To do -> Set out word for word the line that contains "Where should I click to: View" and each line after it, through the end of the data below, but exclude the pictures.

Given records ->
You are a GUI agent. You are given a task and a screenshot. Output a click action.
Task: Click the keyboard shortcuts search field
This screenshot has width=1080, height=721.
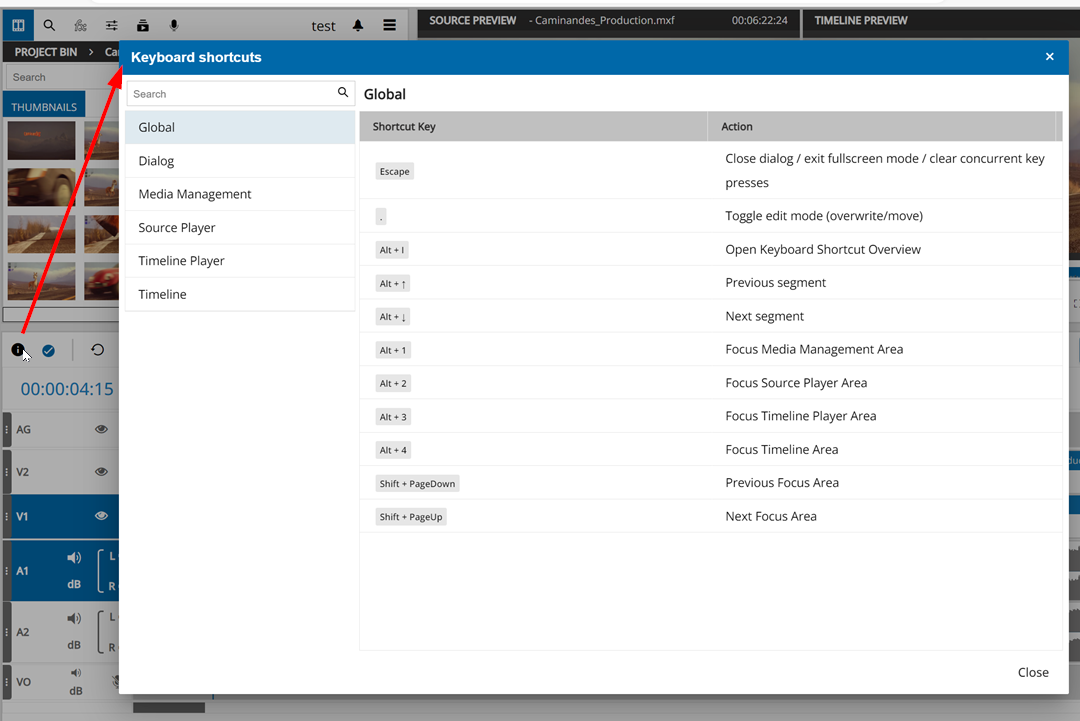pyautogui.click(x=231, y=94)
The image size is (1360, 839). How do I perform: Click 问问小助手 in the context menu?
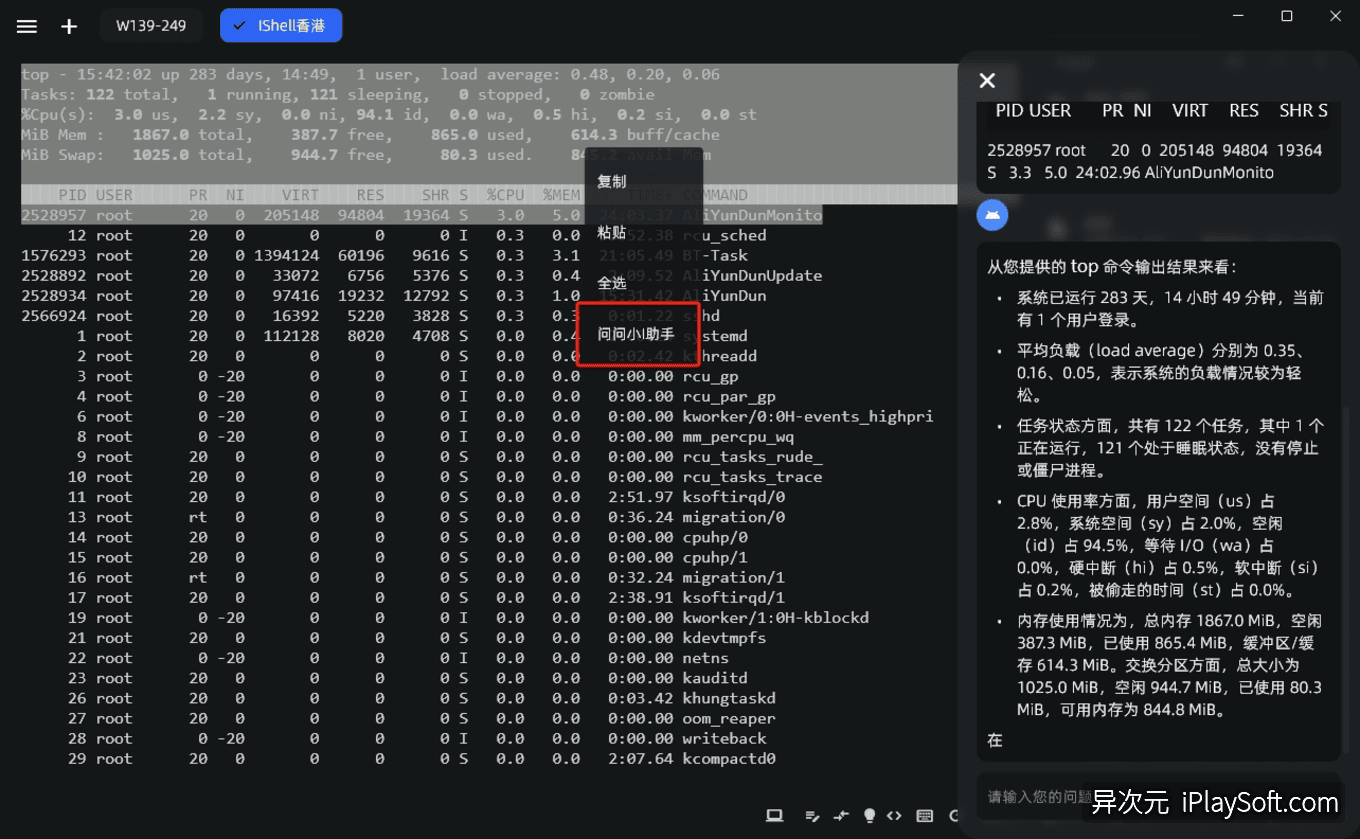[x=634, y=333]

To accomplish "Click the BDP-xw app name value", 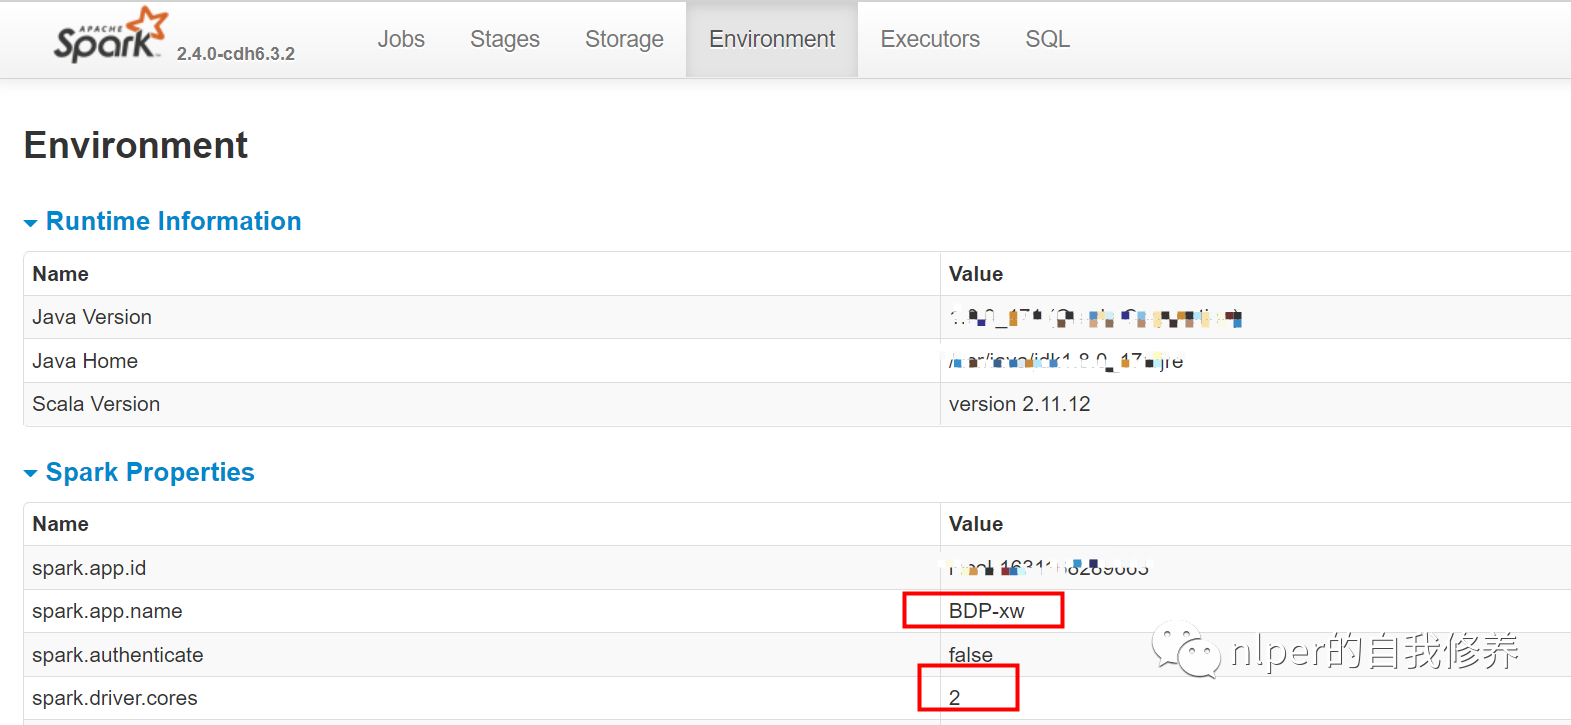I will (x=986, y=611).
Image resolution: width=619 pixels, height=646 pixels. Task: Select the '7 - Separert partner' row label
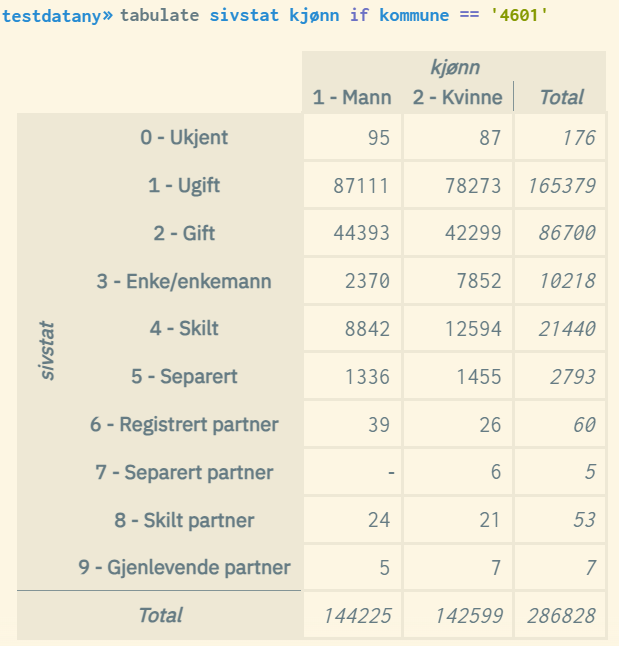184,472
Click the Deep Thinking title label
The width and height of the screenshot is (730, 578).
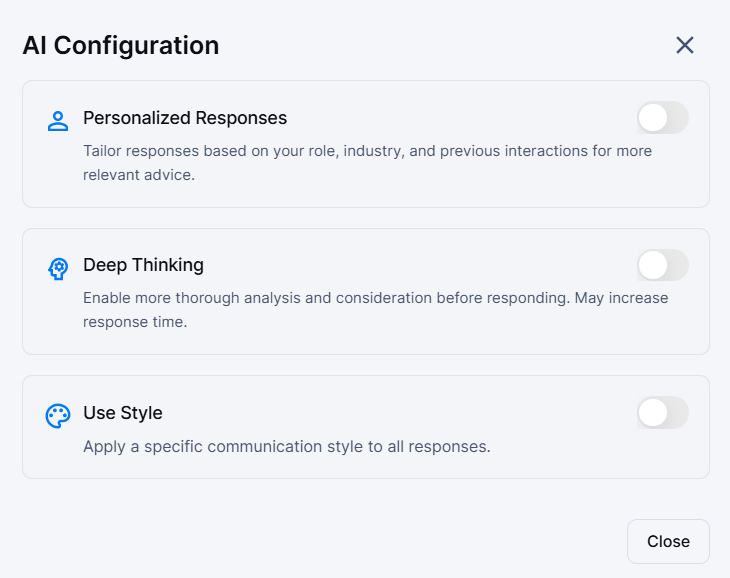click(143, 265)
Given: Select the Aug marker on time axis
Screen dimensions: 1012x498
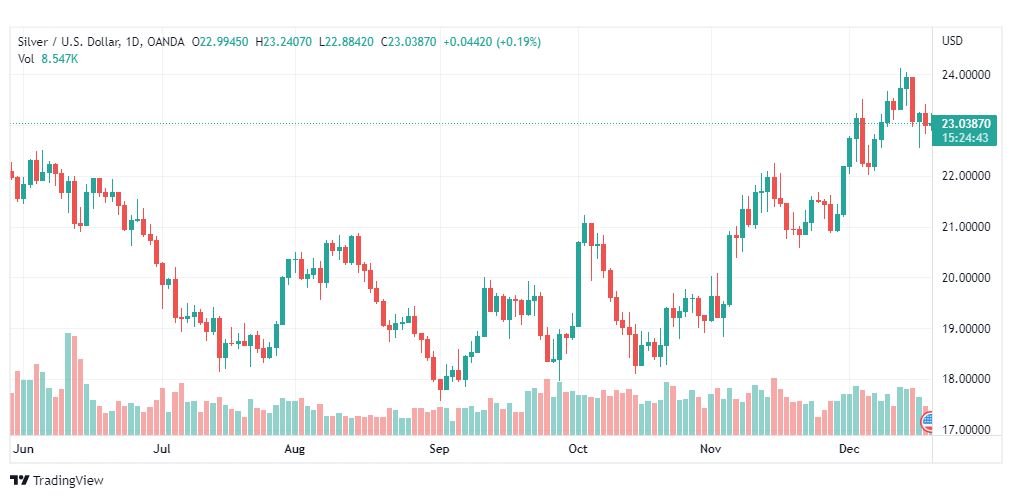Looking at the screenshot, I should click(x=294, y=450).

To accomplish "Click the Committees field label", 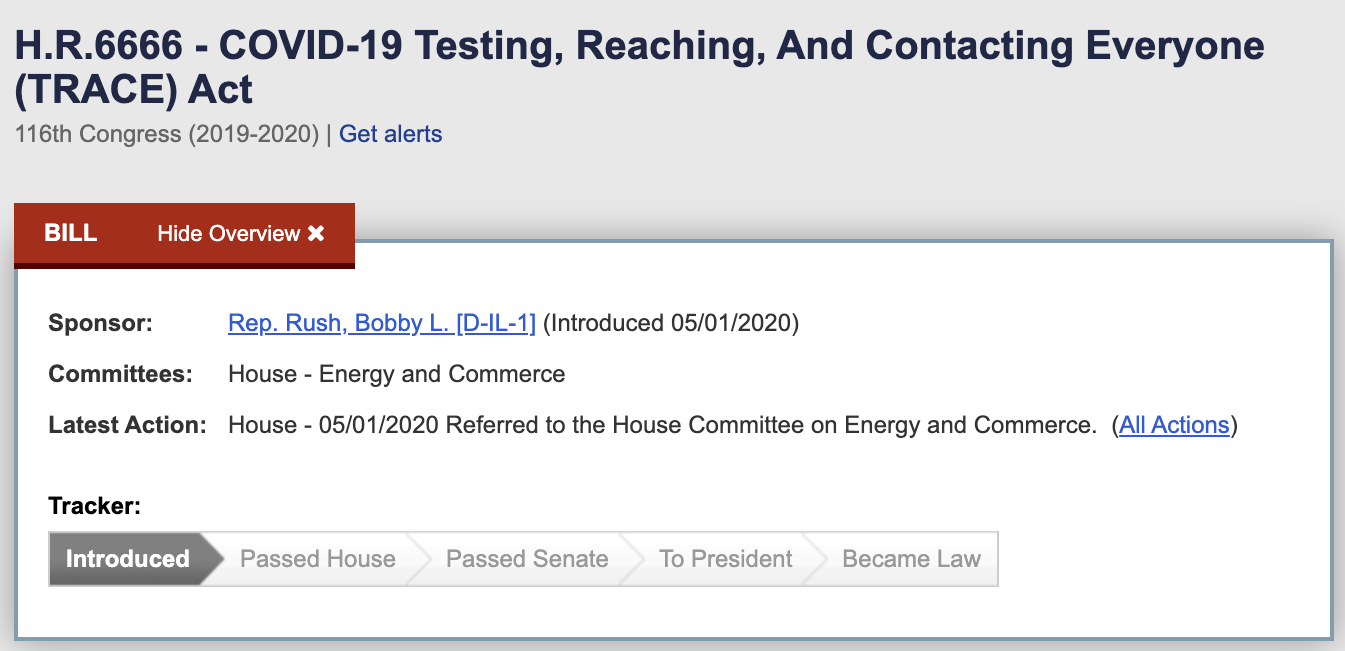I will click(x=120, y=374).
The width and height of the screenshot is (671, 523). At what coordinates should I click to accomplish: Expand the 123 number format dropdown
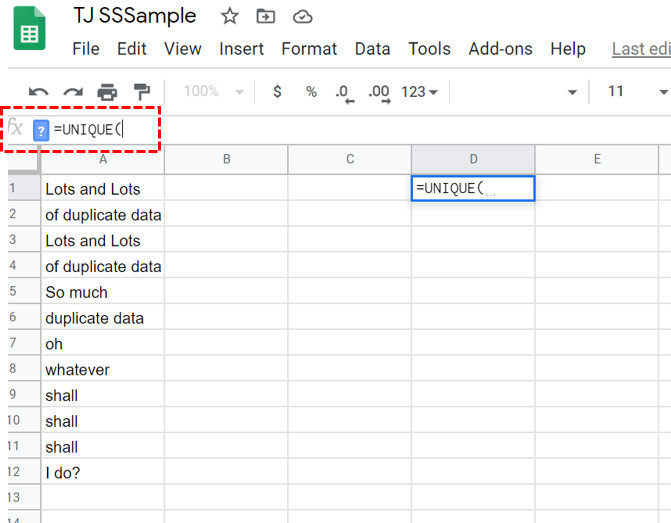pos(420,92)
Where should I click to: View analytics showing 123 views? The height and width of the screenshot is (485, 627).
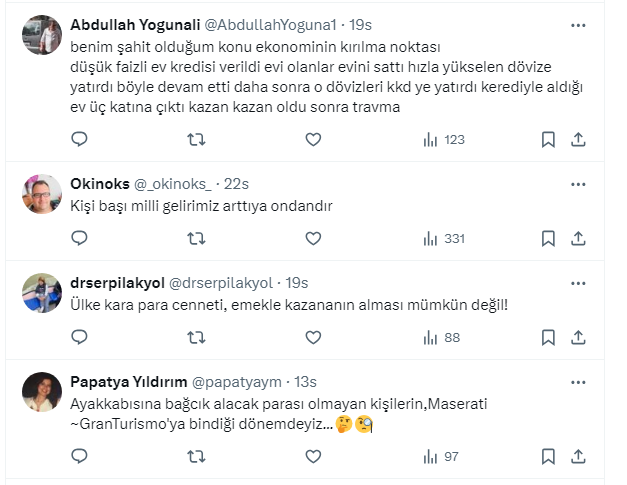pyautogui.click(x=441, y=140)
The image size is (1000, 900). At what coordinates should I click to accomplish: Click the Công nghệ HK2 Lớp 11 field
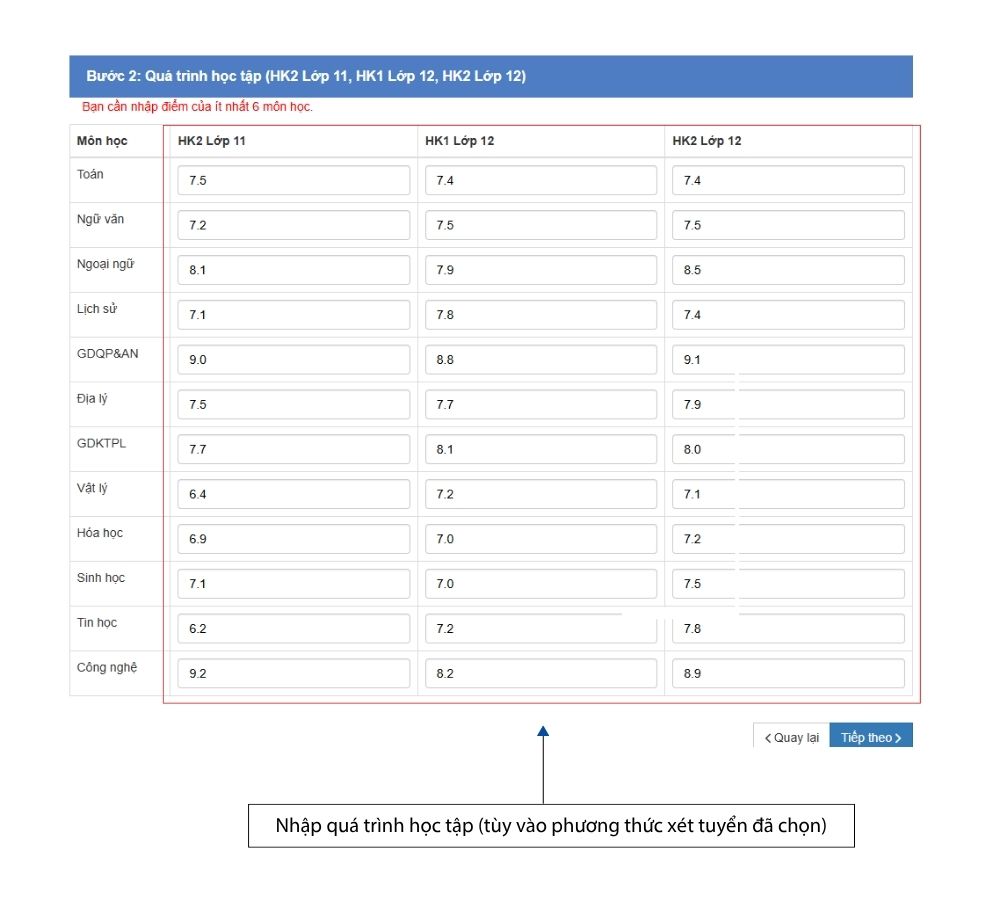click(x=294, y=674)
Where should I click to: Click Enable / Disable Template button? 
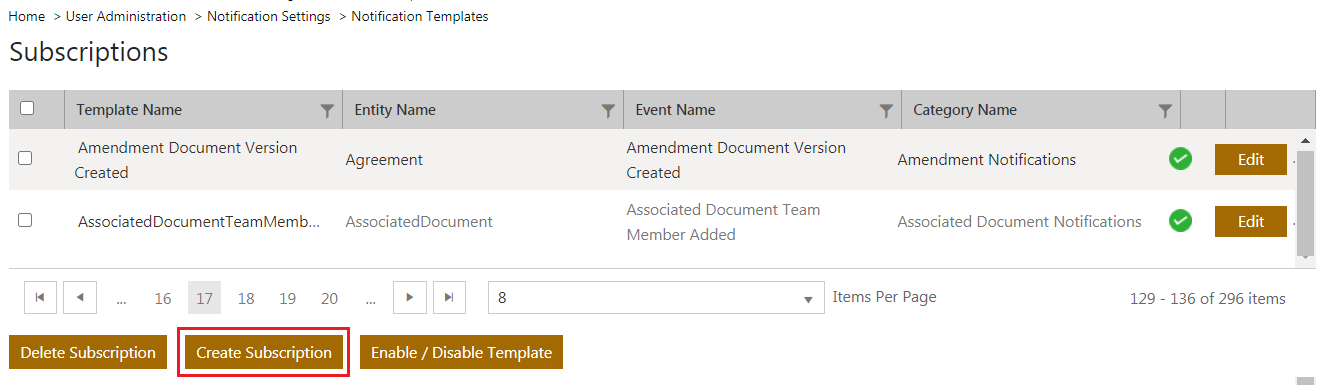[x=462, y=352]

Solution for this task ->
Where should I click to: View analytics showing 123 views? The height and width of the screenshot is (485, 627).
pyautogui.click(x=441, y=140)
The image size is (1000, 900). At what coordinates should I click to accomplish: Click the Công nghệ HK2 Lớp 11 field
click(x=294, y=674)
Where should I click to: Click Enable / Disable Template button? 
[x=462, y=352]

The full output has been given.